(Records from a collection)
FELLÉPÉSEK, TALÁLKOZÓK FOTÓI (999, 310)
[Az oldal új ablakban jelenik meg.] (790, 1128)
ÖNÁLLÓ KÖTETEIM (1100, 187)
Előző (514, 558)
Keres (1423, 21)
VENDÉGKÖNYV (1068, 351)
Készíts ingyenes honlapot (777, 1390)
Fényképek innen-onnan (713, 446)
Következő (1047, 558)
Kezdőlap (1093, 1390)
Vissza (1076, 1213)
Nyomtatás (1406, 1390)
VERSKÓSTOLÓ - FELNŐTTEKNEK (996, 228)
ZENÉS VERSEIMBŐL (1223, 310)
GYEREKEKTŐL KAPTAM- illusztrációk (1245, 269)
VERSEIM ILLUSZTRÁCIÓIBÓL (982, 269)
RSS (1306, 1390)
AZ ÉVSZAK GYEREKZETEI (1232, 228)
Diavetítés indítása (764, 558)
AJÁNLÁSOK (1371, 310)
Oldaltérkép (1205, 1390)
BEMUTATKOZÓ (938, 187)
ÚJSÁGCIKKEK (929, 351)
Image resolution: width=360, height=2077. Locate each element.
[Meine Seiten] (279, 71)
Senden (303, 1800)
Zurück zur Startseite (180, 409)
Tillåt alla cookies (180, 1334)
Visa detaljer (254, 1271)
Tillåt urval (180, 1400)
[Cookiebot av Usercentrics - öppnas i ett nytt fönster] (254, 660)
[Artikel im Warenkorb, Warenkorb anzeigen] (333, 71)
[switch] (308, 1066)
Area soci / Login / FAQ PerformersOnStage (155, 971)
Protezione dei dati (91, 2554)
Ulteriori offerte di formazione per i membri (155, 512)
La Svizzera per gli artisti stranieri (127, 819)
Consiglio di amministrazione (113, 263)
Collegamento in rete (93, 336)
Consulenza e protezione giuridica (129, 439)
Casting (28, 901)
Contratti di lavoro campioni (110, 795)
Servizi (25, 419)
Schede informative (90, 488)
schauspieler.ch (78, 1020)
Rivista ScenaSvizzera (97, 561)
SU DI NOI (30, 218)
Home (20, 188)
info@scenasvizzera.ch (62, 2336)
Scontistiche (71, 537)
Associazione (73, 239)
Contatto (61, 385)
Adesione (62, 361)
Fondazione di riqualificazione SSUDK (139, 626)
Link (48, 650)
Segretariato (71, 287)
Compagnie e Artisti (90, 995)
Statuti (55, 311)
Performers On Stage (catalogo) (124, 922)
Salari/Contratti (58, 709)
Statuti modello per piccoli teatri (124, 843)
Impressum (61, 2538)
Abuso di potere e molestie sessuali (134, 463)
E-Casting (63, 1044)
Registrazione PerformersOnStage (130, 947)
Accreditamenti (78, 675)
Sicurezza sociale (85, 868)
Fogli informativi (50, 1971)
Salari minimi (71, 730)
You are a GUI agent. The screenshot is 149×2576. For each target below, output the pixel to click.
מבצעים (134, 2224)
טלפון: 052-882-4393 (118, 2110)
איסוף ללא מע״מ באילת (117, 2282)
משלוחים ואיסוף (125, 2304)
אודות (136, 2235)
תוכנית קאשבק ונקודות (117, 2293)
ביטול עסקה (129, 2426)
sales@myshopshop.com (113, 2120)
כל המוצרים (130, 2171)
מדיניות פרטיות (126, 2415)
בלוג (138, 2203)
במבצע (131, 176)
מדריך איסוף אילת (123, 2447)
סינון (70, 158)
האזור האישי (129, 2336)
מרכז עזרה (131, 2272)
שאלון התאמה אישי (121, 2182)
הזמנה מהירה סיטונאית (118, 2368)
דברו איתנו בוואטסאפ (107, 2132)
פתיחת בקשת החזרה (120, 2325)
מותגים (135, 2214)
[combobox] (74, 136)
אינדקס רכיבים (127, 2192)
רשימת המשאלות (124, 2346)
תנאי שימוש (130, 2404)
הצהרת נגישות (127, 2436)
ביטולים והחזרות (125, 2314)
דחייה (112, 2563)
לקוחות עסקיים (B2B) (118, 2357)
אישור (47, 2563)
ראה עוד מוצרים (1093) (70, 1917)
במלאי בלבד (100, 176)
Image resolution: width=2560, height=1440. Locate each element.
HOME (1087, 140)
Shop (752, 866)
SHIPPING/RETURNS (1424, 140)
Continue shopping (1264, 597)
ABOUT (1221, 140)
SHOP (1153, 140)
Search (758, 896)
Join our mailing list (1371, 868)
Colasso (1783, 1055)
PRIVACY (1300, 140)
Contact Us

WHAT YOU SHOULD DO
The records above should be set down again word for word.

ANSWER SPACE
FELLÉPÉSEK, TALÁLKOZÓK FOTÓI (999, 310)
[Az oldal új ablakban jelenik meg.] (790, 1128)
ÖNÁLLÓ KÖTETEIM (1100, 187)
Előző (514, 558)
Keres (1423, 21)
VENDÉGKÖNYV (1068, 351)
Készíts ingyenes honlapot (777, 1390)
Fényképek innen-onnan (713, 446)
Következő (1047, 558)
Kezdőlap (1093, 1390)
Vissza (1076, 1213)
Nyomtatás (1406, 1390)
VERSKÓSTOLÓ - FELNŐTTEKNEK (996, 228)
ZENÉS VERSEIMBŐL (1223, 310)
GYEREKEKTŐL KAPTAM- illusztrációk (1245, 269)
VERSEIM ILLUSZTRÁCIÓIBÓL (982, 269)
RSS (1306, 1390)
AZ ÉVSZAK GYEREKZETEI (1232, 228)
Diavetítés indítása (764, 558)
AJÁNLÁSOK (1371, 310)
Oldaltérkép (1205, 1390)
BEMUTATKOZÓ (938, 187)
ÚJSÁGCIKKEK (929, 351)
Image resolution: width=360, height=2077. Locate each element.
[Meine Seiten] (279, 71)
Senden (303, 1800)
Zurück zur Startseite (180, 409)
Tillåt alla cookies (180, 1334)
Visa detaljer (254, 1271)
Tillåt urval (180, 1400)
[Cookiebot av Usercentrics - öppnas i ett nytt fönster] (254, 660)
[Artikel im Warenkorb, Warenkorb anzeigen] (333, 71)
[switch] (308, 1066)
Area soci / Login / FAQ PerformersOnStage (155, 971)
Protezione dei dati (91, 2554)
Ulteriori offerte di formazione per i membri (155, 512)
La Svizzera per gli artisti stranieri (127, 819)
Consiglio di amministrazione (113, 263)
Collegamento in rete (93, 336)
Consulenza e protezione giuridica (129, 439)
Casting (28, 901)
Contratti di lavoro campioni (110, 795)
Servizi (25, 419)
Schede informative (90, 488)
schauspieler.ch (78, 1020)
Rivista ScenaSvizzera (97, 561)
SU DI NOI (30, 218)
Home (20, 188)
info@scenasvizzera.ch (62, 2336)
Scontistiche (71, 537)
Associazione (73, 239)
Contatto (61, 385)
Adesione (62, 361)
Fondazione di riqualificazione SSUDK (139, 626)
Link (48, 650)
Segretariato (71, 287)
Compagnie e Artisti (90, 995)
Statuti (55, 311)
Performers On Stage (catalogo) (124, 922)
Salari/Contratti (58, 709)
Statuti modello per piccoli teatri (124, 843)
Impressum (61, 2538)
Abuso di potere e molestie sessuali (134, 463)
E-Casting (63, 1044)
Registrazione PerformersOnStage (130, 947)
Accreditamenti (78, 675)
Sicurezza sociale (85, 868)
Fogli informativi (50, 1971)
Salari minimi (71, 730)
You are a GUI agent. The screenshot is 149×2576. For each target below, output the pixel to click.
מבצעים (134, 2224)
טלפון: 052-882-4393 (118, 2110)
איסוף ללא מע״מ באילת (117, 2282)
משלוחים ואיסוף (125, 2304)
אודות (136, 2235)
תוכנית קאשבק ונקודות (117, 2293)
ביטול עסקה (129, 2426)
sales@myshopshop.com (113, 2120)
כל המוצרים (130, 2171)
מדיניות פרטיות (126, 2415)
בלוג (138, 2203)
במבצע (131, 176)
מדריך איסוף אילת (123, 2447)
סינון (70, 158)
האזור האישי (129, 2336)
מרכז עזרה (131, 2272)
שאלון התאמה אישי (121, 2182)
הזמנה מהירה סיטונאית (118, 2368)
דברו איתנו בוואטסאפ (107, 2132)
פתיחת בקשת החזרה (120, 2325)
מותגים (135, 2214)
[combobox] (74, 136)
אינדקס רכיבים (127, 2192)
רשימת המשאלות (124, 2346)
תנאי שימוש (130, 2404)
הצהרת נגישות (127, 2436)
ביטולים והחזרות (125, 2314)
דחייה (112, 2563)
לקוחות עסקיים (B2B) (118, 2357)
אישור (47, 2563)
ראה עוד מוצרים (1093) (70, 1917)
במלאי בלבד (100, 176)
Image resolution: width=2560, height=1440. Locate each element.
HOME (1087, 140)
Shop (752, 866)
SHIPPING/RETURNS (1424, 140)
Continue shopping (1264, 597)
ABOUT (1221, 140)
SHOP (1153, 140)
Search (758, 896)
Join our mailing list (1371, 868)
Colasso (1783, 1055)
PRIVACY (1300, 140)
Contact Us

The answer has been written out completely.